> [Source text]:
● ● ● ●
One year ago today we started this little ole blog! We never had especially big plans for it. It was always just a simple way for us to record our weekend activities, mainly to help us journal for ourselves all the bits and bobs we had been up to. Also, it was a way for our families (who all live a very long way away from Scotland) to stop in now and then and see the fun things we had been up to.

We wrote our first post on the 24th of September 2011, and expected that probably no one would ever read it. The internet is a very big place after all, and how would anyone even find us?? Well, for the first 5 days we were right, we had about 3 hits (one at least of which was me, accidentally logging in without being signed into WordPress). But then, slowly slowly, we got the odd couple of hits here and there. After our 2nd or 3rd post someone liked us (which totally blew our minds! :D), and by about 6 weeks in, we were getting about 20 hits a day, and the odd lovely comment. We were totally psyched, and totally enchanted with the whole process of making things, getting to write about them, and people even reading our posts! In fact, we were excited enough that we even told the odd family member about the blog so they could have a read for themselves.

If you had told us back then, when we were totally astonished with every hit, that today an average day would be hundreds of hits, we would probably have snorted at you and told you that you must have had the wrong blog!

But, here we stand one whole year later and we are still as totally in love with the process as ever! Very very few people out there who we see day to day even know that we blog – Phil’s family, my family, a handful of close friends … you could probably count them all on ten fingers and ten toes. It has been a steep steep learning curve too! But, I can honestly say we enjoy making every post we write, be it long or short, making or baking, never does a post go out that we are not proud to put our names next to.

So, we thought, that as its our blogiversary, we would skip a tutorial for one post, to first of all say a big big thank you to you all for stopping by every day. You all make us happy campers! Seriously, having a blog means that every day we fill our down time with fun together projects and live life to the full, and even though we would probably still do it if we didn’t blog, it means the world that you all come along for the ride !!!

And, secondly we thought it would be fun to take today to share with you all a quick round up of what we have learnt, what we have achieved and our favourite moments from the last year of blogging! 😀

THANK YOU again. You all rock our socks. 😀

Enjoy! xxx

The ten most important things we have learned in the last year of blogging!
● ● ● ●
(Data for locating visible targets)
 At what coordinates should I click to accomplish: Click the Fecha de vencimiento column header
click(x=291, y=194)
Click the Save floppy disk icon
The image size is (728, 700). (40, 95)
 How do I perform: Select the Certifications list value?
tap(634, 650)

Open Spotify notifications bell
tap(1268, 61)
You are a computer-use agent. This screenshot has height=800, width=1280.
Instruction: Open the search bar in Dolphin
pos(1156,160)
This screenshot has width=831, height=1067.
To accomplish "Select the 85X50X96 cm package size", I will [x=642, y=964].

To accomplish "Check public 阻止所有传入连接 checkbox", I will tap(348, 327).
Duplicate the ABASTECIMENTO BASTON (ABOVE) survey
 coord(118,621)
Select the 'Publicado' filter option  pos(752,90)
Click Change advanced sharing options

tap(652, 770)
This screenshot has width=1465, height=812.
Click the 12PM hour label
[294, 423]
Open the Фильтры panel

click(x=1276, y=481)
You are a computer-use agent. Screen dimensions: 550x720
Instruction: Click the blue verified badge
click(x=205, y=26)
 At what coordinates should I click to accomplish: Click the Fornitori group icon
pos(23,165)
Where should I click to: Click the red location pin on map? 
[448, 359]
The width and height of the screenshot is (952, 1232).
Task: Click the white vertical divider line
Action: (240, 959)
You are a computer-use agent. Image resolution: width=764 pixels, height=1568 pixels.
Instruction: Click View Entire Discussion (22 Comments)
● ● ● ●
> [Requirements]:
a – According to the blog anniversary post, on what date was the blog's first post written?
b – Return the section of the blog anniversary post starting at "So, we thought, that" and ending at "the ride !!!".
Work from the blog anniversary post alone.

> [Final results]:
a – The first post was written on the 24th of September 2011.

b –
So, we thought, that as its our blogiversary, we would skip a tutorial for one post, to first of all say a big big thank you to you all for stopping by every day. You all make us happy campers! Seriously, having a blog means that every day we fill our down time with fun together projects and live life to the full, and even though we would probably still do it if we didn’t blog, it means the world that you all come along for the ride !!!